Throughout its range, the bowmouth guitarfish is caught incidentally or intentionally by artisanal and commercial fisheries using trawls, gillnets, and line gear. The fins are extremely valuable due to their use in shark fin soup, and are often the only parts of the fish kept and brought to market. However, the meat may also be sold fresh or dried and salted, and it is highly sought after in India. When caught as bycatch in trawls, Rhina ancylostoma is considered a nuisance because its strength and rough skin make it difficult to handle, and as the heavy ray thrashes in the net it can damage the rest of the catch. In Thailand, the enlarged thorns of this species are used to make bracelets.

The International Union for Conservation of Nature (IUCN) has assessed R. ancylostoma as critically endangered in 2019, delisted from the vulnerable category, along with many other guitarfish species. It is threatened by fishing and by habitat destruction and degradation, particularly from blast fishing, coral bleaching, and siltation. Its numbers are known to have declined substantially in Indonesian waters, where it is one of the large rays targeted by a mostly unregulated gillnet fishery. The IUCN has given this species a regional assessment of Near Threatened in Australian waters, where it is not a targeted species but is taken as bycatch in bottom trawls. The installation of turtle excluder devices on some Australian trawlers has benefited this species. Since it is rare and faces many conservation threats, the bowmouth guitarfish has been called "the panda of the aquatic world".

**What to work on:** Reproduce word for word the part of the bowmouth guitarfish passage starting with "Throughout its range, the" and going on through "to make bracelets.".

**Information provided:**
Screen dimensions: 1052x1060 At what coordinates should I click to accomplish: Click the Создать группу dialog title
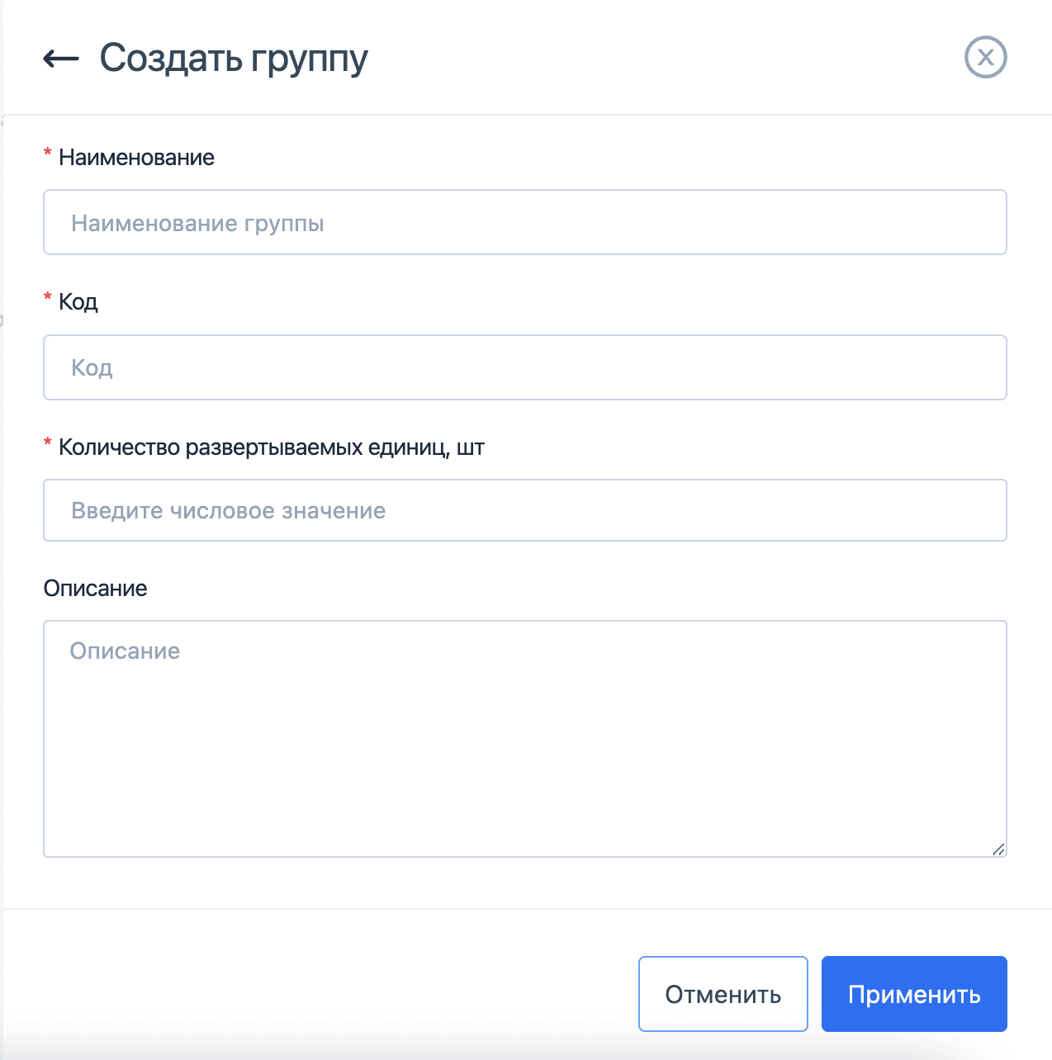point(234,57)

**Problem solution:**
Throughout its range, the bowmouth guitarfish is caught incidentally or intentionally by artisanal and commercial fisheries using trawls, gillnets, and line gear. The fins are extremely valuable due to their use in shark fin soup, and are often the only parts of the fish kept and brought to market. However, the meat may also be sold fresh or dried and salted, and it is highly sought after in India. When caught as bycatch in trawls, Rhina ancylostoma is considered a nuisance because its strength and rough skin make it difficult to handle, and as the heavy ray thrashes in the net it can damage the rest of the catch. In Thailand, the enlarged thorns of this species are used to make bracelets.